- Requirements -
Reproduce the lines of the listing below exactly, starting with the line that contains "Task: Cancel topic creation" and going on through the line that contains "Action: [x=800, y=400]", both included.

___ Dataset rows

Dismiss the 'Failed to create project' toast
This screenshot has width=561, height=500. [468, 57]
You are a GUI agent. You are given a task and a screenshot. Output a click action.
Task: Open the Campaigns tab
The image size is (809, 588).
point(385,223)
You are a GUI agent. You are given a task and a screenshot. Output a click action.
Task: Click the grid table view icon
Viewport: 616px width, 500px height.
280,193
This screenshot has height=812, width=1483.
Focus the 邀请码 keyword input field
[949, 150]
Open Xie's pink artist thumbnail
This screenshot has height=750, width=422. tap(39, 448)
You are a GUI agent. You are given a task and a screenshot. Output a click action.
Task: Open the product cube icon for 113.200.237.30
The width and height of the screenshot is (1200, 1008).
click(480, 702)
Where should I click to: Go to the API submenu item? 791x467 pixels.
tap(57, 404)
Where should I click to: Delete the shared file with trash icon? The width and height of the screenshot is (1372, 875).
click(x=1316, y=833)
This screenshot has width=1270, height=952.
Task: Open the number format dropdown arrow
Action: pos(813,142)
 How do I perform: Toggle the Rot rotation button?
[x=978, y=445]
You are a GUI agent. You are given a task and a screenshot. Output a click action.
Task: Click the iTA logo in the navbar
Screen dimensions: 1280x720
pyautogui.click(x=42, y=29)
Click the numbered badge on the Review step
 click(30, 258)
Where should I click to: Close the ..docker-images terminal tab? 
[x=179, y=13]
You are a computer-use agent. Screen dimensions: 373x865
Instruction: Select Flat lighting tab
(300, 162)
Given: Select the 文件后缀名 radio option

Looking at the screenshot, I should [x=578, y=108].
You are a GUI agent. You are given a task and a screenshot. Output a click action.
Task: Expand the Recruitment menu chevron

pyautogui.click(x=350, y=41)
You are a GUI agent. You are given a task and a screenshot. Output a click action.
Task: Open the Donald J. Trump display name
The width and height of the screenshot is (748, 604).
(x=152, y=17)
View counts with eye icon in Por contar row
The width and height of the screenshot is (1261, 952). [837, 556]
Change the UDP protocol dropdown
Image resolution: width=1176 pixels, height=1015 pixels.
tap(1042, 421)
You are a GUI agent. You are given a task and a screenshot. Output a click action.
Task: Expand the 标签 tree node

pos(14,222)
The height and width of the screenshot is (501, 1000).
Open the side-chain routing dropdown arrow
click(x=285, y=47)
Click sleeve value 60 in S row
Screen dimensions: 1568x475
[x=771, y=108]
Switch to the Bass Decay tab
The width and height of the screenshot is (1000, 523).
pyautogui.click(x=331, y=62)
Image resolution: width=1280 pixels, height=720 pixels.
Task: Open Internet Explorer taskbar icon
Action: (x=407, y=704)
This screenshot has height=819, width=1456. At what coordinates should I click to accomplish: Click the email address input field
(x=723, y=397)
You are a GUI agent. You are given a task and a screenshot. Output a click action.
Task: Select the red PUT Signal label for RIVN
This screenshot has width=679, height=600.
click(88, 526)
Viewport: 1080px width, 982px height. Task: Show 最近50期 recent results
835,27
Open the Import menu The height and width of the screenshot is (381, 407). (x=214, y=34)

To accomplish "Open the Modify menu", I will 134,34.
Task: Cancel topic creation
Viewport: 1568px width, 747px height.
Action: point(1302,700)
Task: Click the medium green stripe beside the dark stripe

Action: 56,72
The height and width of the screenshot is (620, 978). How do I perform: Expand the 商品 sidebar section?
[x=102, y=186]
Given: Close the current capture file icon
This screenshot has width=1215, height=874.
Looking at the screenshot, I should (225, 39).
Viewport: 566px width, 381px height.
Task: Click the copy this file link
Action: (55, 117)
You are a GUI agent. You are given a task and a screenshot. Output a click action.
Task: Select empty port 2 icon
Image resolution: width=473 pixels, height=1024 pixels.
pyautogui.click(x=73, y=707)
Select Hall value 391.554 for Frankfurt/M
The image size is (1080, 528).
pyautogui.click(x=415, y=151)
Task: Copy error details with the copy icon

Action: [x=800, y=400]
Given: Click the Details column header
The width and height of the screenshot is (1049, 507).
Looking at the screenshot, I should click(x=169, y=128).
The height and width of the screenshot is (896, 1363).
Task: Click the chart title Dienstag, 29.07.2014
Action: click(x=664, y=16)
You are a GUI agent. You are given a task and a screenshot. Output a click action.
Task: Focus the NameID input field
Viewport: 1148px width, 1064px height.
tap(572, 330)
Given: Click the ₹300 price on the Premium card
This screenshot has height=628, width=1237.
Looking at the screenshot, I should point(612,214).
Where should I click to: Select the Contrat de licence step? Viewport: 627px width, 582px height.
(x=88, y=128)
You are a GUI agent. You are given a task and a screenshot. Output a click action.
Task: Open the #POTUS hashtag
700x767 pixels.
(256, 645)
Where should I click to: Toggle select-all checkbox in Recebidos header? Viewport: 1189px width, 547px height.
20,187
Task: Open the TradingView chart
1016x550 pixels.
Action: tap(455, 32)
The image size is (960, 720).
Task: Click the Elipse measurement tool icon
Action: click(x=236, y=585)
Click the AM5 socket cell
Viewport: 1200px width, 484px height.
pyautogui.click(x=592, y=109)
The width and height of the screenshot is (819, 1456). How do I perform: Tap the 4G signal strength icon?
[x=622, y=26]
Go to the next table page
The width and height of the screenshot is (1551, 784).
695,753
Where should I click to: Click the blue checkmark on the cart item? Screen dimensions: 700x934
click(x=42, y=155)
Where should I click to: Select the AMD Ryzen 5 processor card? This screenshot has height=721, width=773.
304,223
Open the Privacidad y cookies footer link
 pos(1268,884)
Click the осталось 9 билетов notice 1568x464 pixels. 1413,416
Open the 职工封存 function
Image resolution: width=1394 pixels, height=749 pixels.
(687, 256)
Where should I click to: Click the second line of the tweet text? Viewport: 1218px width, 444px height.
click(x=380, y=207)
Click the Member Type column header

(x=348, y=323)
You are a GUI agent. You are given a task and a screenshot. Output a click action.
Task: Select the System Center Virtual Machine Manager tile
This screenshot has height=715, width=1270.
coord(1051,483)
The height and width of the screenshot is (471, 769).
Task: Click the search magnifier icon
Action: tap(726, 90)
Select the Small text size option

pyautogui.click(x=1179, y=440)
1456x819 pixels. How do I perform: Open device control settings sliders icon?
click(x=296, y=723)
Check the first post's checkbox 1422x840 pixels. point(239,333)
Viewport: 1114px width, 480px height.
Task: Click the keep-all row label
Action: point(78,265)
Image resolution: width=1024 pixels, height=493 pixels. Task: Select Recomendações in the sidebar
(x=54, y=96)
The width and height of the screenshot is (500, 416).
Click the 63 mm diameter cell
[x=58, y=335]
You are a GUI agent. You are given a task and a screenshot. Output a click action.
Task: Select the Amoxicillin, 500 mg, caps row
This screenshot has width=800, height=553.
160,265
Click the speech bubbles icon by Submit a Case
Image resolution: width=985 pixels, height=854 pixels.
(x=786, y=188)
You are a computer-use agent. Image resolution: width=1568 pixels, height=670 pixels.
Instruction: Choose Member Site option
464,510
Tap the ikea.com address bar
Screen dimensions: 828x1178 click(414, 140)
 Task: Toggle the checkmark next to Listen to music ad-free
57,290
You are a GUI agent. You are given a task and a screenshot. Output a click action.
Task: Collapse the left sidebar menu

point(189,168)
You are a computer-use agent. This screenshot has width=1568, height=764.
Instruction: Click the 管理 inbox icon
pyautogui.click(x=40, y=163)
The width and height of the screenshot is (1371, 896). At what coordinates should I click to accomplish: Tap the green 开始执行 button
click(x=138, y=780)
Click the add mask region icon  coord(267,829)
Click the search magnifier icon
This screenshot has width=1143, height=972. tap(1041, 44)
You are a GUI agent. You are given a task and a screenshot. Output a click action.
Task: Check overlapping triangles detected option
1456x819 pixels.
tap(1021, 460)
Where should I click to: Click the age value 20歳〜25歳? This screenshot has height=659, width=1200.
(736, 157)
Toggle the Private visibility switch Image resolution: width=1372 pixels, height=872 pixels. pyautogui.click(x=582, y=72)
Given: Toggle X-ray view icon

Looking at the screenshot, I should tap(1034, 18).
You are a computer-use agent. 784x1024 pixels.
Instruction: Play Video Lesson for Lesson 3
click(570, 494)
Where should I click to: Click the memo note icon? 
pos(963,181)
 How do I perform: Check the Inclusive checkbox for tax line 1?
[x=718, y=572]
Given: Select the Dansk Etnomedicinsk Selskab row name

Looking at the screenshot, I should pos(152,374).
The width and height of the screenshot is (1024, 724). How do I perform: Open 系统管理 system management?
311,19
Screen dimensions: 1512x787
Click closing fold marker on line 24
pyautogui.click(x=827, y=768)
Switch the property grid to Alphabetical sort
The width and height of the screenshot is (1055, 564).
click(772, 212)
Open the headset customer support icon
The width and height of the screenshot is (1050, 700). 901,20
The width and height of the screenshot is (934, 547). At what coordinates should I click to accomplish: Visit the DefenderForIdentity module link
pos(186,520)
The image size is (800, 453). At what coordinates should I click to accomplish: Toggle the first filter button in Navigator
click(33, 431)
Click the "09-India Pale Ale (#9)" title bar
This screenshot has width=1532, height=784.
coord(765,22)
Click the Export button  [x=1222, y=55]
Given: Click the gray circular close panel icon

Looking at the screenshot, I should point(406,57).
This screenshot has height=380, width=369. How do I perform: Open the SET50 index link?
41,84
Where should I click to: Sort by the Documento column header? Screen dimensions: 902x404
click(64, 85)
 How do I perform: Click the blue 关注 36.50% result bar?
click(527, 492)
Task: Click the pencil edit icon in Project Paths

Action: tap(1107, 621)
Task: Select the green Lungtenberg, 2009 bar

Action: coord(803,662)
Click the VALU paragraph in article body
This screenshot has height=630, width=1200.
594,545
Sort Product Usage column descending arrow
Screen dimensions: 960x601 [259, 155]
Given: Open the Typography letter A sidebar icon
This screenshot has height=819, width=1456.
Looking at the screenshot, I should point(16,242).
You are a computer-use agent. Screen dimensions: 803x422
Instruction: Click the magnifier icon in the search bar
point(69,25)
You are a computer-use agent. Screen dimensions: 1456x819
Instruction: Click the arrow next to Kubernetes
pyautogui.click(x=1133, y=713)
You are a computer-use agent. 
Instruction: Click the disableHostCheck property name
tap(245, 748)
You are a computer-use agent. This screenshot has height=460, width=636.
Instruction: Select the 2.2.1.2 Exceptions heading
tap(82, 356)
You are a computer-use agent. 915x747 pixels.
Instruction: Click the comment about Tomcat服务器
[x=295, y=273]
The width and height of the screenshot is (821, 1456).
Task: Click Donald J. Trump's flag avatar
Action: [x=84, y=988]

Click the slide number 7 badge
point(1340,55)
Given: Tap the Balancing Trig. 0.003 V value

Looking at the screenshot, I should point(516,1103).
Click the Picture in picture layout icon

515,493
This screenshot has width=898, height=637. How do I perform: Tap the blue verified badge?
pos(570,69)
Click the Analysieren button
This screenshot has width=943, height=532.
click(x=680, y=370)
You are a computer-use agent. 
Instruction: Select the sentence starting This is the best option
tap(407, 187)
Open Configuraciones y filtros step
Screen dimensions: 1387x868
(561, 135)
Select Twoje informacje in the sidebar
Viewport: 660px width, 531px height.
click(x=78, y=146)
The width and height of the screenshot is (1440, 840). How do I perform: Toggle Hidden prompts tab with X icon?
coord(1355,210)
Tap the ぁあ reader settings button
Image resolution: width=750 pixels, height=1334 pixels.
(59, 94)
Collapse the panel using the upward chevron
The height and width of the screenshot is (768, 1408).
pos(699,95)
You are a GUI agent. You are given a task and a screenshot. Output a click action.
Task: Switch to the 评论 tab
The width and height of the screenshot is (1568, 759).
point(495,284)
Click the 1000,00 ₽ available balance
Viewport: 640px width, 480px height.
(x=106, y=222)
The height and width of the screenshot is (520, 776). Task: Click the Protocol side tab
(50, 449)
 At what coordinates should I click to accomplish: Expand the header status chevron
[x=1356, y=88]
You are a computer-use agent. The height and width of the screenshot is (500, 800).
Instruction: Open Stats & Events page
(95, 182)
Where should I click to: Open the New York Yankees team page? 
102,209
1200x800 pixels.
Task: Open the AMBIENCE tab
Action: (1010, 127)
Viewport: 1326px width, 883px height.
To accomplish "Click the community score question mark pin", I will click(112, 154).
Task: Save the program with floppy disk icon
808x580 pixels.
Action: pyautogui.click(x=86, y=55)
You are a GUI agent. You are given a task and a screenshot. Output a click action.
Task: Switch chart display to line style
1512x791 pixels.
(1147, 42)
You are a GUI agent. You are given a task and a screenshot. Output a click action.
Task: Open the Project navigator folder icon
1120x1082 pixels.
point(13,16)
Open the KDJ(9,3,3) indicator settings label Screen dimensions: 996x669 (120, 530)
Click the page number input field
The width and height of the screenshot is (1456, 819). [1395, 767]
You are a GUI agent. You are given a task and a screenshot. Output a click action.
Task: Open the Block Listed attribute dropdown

______

- Complete output -
Task: Cancel topic creation
Viewport: 1568px width, 747px height.
Action: point(1302,700)
Task: Click the medium green stripe beside the dark stripe

Action: 56,72
The height and width of the screenshot is (620, 978). How do I perform: Expand the 商品 sidebar section?
[x=102, y=186]
Given: Close the current capture file icon
This screenshot has width=1215, height=874.
Looking at the screenshot, I should (225, 39).
Viewport: 566px width, 381px height.
Task: Click the copy this file link
Action: (55, 117)
You are a GUI agent. You are given a task and a screenshot. Output a click action.
Task: Select empty port 2 icon
Image resolution: width=473 pixels, height=1024 pixels.
pyautogui.click(x=73, y=707)
Select Hall value 391.554 for Frankfurt/M
The image size is (1080, 528).
pyautogui.click(x=415, y=151)
Task: Copy error details with the copy icon

Action: [x=800, y=400]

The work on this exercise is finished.